-- Start Entries supplied --
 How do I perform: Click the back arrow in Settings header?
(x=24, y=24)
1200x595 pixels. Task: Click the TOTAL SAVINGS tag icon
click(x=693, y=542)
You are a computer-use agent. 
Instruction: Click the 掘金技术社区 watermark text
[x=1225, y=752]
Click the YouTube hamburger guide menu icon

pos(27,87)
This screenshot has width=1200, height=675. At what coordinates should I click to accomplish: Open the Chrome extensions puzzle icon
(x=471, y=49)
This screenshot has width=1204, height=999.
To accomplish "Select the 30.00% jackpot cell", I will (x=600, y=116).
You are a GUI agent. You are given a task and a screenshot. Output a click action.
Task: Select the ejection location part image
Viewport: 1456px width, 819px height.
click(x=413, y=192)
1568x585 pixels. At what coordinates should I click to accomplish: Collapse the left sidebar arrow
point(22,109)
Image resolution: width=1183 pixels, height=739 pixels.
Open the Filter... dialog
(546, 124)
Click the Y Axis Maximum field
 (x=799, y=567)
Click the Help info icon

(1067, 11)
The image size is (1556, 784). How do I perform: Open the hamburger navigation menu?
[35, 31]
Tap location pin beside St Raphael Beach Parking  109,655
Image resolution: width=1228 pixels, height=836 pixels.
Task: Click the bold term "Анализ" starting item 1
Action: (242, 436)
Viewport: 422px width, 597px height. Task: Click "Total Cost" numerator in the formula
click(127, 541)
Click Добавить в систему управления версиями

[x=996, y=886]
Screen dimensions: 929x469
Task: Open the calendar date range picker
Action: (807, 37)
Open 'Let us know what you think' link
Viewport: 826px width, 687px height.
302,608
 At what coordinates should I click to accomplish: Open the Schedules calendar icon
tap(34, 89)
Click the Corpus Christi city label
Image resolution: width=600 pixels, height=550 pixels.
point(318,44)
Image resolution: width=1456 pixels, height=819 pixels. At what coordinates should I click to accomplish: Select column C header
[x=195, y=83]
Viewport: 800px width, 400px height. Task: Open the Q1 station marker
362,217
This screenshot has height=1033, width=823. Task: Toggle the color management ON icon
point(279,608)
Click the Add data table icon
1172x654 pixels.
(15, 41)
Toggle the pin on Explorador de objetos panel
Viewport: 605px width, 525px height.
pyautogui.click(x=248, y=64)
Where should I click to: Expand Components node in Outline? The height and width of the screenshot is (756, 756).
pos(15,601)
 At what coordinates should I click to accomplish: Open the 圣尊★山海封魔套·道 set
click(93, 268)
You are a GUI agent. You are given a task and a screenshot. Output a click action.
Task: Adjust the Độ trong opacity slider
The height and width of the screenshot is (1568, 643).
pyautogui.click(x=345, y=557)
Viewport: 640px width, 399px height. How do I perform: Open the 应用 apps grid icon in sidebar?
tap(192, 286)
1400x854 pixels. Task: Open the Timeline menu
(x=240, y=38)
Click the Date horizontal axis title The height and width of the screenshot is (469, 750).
-- End Entries supplied --
» **Exercise**: Reproduce the material above line for line, with no changes.

» **Exercise output**:
 How do I perform: Click the back arrow in Settings header?
(x=24, y=24)
1200x595 pixels. Task: Click the TOTAL SAVINGS tag icon
click(x=693, y=542)
You are a computer-use agent. 
Instruction: Click the 掘金技术社区 watermark text
[x=1225, y=752]
Click the YouTube hamburger guide menu icon

pos(27,87)
This screenshot has width=1200, height=675. At what coordinates should I click to accomplish: Open the Chrome extensions puzzle icon
(x=471, y=49)
This screenshot has width=1204, height=999.
To accomplish "Select the 30.00% jackpot cell", I will (x=600, y=116).
You are a GUI agent. You are given a task and a screenshot. Output a click action.
Task: Select the ejection location part image
Viewport: 1456px width, 819px height.
click(x=413, y=192)
1568x585 pixels. At what coordinates should I click to accomplish: Collapse the left sidebar arrow
point(22,109)
Image resolution: width=1183 pixels, height=739 pixels.
Open the Filter... dialog
(546, 124)
Click the Y Axis Maximum field
 (x=799, y=567)
Click the Help info icon

(1067, 11)
The image size is (1556, 784). How do I perform: Open the hamburger navigation menu?
[35, 31]
Tap location pin beside St Raphael Beach Parking  109,655
Image resolution: width=1228 pixels, height=836 pixels.
Task: Click the bold term "Анализ" starting item 1
Action: (242, 436)
Viewport: 422px width, 597px height. Task: Click "Total Cost" numerator in the formula
click(127, 541)
Click Добавить в систему управления версиями

[x=996, y=886]
Screen dimensions: 929x469
Task: Open the calendar date range picker
Action: (807, 37)
Open 'Let us know what you think' link
Viewport: 826px width, 687px height.
302,608
 At what coordinates should I click to accomplish: Open the Schedules calendar icon
tap(34, 89)
Click the Corpus Christi city label
Image resolution: width=600 pixels, height=550 pixels.
point(318,44)
Image resolution: width=1456 pixels, height=819 pixels. At what coordinates should I click to accomplish: Select column C header
[x=195, y=83]
Viewport: 800px width, 400px height. Task: Open the Q1 station marker
362,217
This screenshot has height=1033, width=823. Task: Toggle the color management ON icon
point(279,608)
Click the Add data table icon
1172x654 pixels.
(15, 41)
Toggle the pin on Explorador de objetos panel
Viewport: 605px width, 525px height.
pyautogui.click(x=248, y=64)
Where should I click to: Expand Components node in Outline? The height and width of the screenshot is (756, 756).
pos(15,601)
 At what coordinates should I click to accomplish: Open the 圣尊★山海封魔套·道 set
click(93, 268)
You are a GUI agent. You are given a task and a screenshot. Output a click action.
Task: Adjust the Độ trong opacity slider
The height and width of the screenshot is (1568, 643).
pyautogui.click(x=345, y=557)
Viewport: 640px width, 399px height. How do I perform: Open the 应用 apps grid icon in sidebar?
tap(192, 286)
1400x854 pixels. Task: Open the Timeline menu
(x=240, y=38)
Click the Date horizontal axis title The height and width of the screenshot is (469, 750).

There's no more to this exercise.